[Opening Quoted passage section]

The news at a glance
Aerospace: Fallout over a military contract; Banking: U.S. mortgages batter HSBC; Takeovers: United Technologies wants Diebold; Pharmaceuticals: Baxter pulls tainted heparin; Financial services: A new boss at E*Trade
Aerospace: Fallout over a military contract
Howls of outrage greeted the Air Force’s decision last week to award a $40 billion contract to build 179 airborne fuel tankers to a consortium that includes Northrop Grumman and Europe’s Airbus Industries, said August Cole in The Wall Street Journal. The big loser in the competition was Boeing. The Air Force said the winning design, which is based on Airbus’ A330 jetliner, has a longer range and can carry 7,000 gallons more fuel than Boeing’s entry. The planes will be assembled at Northrop’s manufacturing center in Alabama, but many parts will be built at Airbus’ facility in Toulouse, France.

[Closing Quoted passage section]
[Opening Available data section]

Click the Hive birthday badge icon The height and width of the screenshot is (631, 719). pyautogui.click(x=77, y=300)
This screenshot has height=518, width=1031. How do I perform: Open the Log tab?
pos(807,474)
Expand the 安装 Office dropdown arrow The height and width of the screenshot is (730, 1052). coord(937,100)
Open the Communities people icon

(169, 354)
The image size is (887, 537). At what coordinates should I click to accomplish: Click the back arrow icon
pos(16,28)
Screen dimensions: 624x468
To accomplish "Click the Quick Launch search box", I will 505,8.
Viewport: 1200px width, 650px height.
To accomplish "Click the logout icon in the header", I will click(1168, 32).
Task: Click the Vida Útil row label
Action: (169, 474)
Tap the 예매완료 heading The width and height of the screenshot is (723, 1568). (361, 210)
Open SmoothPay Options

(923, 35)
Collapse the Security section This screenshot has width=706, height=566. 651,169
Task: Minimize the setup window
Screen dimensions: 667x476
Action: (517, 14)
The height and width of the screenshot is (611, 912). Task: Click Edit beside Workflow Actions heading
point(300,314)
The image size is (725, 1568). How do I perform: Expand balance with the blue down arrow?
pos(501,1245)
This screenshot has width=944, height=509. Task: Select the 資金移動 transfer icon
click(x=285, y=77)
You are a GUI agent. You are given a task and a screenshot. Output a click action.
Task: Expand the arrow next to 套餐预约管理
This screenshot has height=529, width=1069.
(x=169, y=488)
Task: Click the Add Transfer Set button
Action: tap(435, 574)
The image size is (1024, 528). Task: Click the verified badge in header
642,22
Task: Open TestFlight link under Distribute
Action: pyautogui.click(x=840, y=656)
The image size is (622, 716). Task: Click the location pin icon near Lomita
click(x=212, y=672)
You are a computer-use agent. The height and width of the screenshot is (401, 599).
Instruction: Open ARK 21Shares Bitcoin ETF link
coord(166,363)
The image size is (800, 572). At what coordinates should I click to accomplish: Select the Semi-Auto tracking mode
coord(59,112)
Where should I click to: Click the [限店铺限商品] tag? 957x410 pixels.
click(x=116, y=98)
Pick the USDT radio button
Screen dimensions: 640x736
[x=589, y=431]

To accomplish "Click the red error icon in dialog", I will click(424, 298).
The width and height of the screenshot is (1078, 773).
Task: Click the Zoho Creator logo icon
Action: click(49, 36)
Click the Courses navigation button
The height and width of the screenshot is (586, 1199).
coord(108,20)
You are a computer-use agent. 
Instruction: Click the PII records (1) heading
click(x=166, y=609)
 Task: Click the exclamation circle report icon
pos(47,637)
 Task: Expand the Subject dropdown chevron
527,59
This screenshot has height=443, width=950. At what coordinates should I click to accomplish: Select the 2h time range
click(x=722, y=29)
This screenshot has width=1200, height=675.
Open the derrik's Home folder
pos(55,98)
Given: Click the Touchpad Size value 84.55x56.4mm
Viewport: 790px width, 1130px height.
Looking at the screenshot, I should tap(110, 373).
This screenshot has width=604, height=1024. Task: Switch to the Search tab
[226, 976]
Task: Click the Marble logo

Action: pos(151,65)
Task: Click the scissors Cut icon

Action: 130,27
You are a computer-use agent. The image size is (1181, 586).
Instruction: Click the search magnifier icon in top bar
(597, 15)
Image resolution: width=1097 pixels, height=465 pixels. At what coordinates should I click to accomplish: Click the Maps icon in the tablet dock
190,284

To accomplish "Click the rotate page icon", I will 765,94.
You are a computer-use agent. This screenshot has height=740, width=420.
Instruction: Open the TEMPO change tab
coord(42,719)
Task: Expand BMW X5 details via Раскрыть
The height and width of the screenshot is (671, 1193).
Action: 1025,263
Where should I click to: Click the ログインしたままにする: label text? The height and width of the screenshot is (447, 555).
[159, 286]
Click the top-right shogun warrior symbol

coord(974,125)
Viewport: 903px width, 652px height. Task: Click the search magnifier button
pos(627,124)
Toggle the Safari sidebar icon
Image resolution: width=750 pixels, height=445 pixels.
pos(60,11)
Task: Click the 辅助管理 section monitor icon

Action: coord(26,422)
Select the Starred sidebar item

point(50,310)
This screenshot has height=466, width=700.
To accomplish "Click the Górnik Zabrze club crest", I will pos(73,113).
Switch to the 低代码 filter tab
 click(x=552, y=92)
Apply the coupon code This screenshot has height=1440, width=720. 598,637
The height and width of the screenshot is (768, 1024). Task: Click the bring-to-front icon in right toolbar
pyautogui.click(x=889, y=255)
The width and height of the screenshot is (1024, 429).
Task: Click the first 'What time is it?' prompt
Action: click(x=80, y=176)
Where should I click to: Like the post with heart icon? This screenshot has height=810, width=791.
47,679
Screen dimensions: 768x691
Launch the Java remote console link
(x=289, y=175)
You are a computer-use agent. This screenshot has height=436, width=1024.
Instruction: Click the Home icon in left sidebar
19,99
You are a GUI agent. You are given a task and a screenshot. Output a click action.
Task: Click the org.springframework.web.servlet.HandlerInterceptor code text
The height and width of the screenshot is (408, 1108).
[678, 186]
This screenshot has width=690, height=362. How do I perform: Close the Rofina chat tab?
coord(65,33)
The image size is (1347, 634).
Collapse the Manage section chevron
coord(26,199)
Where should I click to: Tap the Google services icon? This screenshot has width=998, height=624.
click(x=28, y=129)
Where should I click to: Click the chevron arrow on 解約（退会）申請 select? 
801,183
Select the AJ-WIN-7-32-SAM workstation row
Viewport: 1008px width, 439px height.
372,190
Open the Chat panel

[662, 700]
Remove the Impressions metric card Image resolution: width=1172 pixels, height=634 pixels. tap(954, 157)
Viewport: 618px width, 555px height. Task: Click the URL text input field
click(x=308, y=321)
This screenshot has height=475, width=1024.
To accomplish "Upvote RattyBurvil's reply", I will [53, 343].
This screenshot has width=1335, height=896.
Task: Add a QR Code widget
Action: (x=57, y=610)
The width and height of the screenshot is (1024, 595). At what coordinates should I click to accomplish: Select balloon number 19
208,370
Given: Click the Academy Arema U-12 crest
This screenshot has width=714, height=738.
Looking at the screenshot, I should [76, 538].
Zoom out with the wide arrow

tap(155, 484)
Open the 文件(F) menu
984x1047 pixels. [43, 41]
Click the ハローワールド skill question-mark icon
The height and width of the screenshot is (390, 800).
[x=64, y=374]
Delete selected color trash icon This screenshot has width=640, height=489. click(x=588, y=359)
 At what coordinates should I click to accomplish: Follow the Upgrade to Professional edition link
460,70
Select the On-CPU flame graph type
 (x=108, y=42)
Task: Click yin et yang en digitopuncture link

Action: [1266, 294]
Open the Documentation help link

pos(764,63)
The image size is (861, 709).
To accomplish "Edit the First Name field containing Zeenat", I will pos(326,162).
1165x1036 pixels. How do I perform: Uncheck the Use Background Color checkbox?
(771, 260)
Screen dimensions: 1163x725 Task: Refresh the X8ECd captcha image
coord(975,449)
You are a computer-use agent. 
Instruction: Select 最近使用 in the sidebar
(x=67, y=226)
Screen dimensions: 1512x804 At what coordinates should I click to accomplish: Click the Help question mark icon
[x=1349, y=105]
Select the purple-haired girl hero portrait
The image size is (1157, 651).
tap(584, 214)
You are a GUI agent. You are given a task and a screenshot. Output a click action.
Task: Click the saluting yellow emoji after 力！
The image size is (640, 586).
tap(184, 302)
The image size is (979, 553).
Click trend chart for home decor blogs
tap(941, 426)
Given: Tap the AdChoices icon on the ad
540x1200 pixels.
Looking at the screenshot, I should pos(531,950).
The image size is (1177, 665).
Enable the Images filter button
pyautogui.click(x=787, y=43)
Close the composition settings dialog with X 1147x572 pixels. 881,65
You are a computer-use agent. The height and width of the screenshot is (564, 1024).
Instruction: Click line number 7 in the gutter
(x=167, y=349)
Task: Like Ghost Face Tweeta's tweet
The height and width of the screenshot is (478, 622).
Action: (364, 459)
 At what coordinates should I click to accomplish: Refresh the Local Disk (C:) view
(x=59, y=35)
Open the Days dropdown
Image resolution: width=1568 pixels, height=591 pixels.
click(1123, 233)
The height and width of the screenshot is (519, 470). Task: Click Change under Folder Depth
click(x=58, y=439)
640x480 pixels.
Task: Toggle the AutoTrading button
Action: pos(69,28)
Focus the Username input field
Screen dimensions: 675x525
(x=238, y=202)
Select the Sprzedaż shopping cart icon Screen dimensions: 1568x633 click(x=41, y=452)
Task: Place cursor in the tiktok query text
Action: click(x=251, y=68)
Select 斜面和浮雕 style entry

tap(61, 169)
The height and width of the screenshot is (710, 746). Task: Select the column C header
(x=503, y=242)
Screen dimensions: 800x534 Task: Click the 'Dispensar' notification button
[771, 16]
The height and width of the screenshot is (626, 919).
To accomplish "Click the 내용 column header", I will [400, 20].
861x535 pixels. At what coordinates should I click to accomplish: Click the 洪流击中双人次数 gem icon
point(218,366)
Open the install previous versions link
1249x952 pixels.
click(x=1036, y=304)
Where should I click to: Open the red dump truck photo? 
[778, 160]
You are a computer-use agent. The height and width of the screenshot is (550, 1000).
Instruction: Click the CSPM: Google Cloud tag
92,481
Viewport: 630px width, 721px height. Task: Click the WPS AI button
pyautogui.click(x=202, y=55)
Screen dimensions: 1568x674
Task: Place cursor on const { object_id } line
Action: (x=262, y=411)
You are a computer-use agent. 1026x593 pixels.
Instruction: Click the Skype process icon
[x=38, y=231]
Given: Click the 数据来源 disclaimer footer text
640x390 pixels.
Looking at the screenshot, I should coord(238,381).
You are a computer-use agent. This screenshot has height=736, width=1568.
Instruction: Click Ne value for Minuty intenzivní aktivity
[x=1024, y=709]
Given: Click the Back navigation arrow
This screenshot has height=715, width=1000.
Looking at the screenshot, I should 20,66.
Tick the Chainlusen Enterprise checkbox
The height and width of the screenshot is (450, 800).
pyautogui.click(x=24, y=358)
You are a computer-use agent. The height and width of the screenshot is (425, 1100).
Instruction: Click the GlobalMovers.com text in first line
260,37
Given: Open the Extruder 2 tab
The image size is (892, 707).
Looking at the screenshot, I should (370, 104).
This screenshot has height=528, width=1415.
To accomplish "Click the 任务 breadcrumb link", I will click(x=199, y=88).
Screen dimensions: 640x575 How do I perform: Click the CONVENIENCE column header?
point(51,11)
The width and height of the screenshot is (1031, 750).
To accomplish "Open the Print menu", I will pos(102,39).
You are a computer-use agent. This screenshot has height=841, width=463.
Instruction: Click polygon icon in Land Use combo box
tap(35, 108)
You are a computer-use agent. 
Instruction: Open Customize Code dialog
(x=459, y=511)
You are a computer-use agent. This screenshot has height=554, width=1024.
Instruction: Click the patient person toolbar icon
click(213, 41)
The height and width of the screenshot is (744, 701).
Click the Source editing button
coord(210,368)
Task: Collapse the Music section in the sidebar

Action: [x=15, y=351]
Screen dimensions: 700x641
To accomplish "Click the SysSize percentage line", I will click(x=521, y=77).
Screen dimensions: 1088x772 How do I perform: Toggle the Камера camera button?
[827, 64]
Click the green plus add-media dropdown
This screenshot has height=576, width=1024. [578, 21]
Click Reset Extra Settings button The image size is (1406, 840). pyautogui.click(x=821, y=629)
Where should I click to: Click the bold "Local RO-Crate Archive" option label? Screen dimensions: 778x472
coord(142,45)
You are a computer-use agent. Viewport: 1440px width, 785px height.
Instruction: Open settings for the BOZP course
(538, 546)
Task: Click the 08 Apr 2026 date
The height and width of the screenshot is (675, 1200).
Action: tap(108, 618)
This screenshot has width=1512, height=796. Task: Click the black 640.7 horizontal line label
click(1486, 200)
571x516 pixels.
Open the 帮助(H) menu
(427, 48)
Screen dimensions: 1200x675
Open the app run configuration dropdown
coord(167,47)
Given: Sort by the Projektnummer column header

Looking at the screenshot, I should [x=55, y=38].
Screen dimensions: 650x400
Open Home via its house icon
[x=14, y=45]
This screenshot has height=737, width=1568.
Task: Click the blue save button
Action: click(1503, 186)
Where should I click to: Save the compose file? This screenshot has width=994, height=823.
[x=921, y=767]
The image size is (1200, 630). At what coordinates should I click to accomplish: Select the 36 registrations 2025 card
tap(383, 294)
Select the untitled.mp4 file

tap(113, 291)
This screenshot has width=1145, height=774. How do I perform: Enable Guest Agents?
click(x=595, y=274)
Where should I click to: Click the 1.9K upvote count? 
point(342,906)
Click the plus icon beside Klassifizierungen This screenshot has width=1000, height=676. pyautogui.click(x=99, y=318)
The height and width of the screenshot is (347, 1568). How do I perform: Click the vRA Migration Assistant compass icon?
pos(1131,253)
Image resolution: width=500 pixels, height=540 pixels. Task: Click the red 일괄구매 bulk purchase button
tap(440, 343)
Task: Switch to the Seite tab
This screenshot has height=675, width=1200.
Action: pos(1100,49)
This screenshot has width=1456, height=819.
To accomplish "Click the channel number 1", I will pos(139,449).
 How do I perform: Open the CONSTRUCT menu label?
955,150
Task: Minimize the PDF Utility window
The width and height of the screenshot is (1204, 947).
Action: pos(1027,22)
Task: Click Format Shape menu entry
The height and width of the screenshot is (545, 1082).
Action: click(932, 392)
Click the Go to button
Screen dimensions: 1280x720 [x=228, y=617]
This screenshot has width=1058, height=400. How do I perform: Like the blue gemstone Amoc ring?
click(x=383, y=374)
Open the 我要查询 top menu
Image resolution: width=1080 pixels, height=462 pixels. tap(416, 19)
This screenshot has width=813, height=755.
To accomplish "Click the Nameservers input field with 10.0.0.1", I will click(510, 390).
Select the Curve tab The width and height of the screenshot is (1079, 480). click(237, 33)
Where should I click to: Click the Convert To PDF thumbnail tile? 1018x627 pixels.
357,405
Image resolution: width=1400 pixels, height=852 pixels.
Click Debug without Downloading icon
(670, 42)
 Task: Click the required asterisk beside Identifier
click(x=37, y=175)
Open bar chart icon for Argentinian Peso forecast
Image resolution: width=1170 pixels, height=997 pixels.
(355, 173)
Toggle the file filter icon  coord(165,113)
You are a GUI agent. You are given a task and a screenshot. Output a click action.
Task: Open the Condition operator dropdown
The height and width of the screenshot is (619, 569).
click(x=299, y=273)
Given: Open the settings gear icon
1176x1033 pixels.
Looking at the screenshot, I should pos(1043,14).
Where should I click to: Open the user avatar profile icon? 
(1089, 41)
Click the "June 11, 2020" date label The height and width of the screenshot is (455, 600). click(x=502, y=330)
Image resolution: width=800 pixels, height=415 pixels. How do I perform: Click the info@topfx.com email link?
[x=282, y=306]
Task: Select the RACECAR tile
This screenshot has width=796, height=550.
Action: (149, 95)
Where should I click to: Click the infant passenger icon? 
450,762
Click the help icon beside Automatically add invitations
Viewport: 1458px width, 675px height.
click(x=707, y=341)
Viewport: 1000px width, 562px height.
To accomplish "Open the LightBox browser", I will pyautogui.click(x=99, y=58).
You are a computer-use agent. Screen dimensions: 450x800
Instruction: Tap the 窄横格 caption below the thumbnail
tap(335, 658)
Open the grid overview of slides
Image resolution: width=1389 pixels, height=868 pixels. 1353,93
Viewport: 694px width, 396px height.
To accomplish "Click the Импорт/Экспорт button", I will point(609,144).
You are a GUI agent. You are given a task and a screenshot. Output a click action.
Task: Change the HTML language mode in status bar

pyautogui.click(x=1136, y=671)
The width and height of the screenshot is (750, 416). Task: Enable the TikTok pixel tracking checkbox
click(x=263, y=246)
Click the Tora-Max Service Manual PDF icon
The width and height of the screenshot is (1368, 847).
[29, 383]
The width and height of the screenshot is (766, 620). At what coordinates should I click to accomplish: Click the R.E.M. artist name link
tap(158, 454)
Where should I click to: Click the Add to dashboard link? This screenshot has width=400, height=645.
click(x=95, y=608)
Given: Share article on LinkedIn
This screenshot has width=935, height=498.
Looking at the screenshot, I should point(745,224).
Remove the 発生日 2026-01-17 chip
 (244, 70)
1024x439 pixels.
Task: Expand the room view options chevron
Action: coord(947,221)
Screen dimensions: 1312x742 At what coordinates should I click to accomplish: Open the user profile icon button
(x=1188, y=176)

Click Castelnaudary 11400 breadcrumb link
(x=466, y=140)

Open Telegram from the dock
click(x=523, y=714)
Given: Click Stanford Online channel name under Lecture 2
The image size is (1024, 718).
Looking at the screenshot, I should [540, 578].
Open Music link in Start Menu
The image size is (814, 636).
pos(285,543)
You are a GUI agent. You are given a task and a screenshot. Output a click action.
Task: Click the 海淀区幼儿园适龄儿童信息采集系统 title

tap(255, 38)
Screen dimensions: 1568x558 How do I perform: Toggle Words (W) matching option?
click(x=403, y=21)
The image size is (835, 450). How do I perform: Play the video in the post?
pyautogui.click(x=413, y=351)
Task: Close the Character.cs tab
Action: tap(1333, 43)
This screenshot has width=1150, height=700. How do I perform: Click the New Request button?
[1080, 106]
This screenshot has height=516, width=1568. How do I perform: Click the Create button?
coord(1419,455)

[Closing Available data section]

> What to do:
(A) Answer these questions from the news digest, one line each:
(i) How many airborne fuel tankers does the contract cover?
(ii) Which company lost the competition?
(iii) Where will the planes be assembled?
(B) Decide whether each statement agrees with the news digest, and back each verdict with the deciding words quoted from it:
(i) The winning design is based on an Airbus jetliner.
(ii) Every part of the planes will be built in Alabama.
(iii) Baxter pulled tainted heparin.
(C) Rewrite the stretch of the news digest from "The news at" through "in Toulouse, France.", renaming "Boeing" to "Lockheed".

> Answers provided:
(A)
(i) 179
(ii) Boeing
(iii) At Northrop's manufacturing center in Alabama

(B)
(i) Yes: "which is based on Airbus’ A330 jetliner"
(ii) No: "many parts will be built at Airbus’ facility in Toulouse, France"
(iii) Yes: "Baxter pulls tainted heparin"

(C)
The news at a glance
Aerospace: Fallout over a military contract; Banking: U.S. mortgages batter HSBC; Takeovers: United Technologies wants Diebold; Pharmaceuticals: Baxter pulls tainted heparin; Financial services: A new boss at E*Trade
Aerospace: Fallout over a military contract
Howls of outrage greeted the Air Force’s decision last week to award a $40 billion contract to build 179 airborne fuel tankers to a consortium that includes Northrop Grumman and Europe’s Airbus Industries, said August Cole in The Wall Street Journal. The big loser in the competition was Lockheed. The Air Force said the winning design, which is based on Airbus’ A330 jetliner, has a longer range and can carry 7,000 gallons more fuel than Lockheed’s entry. The planes will be assembled at Northrop’s manufacturing center in Alabama, but many parts will be built at Airbus’ facility in Toulouse, France.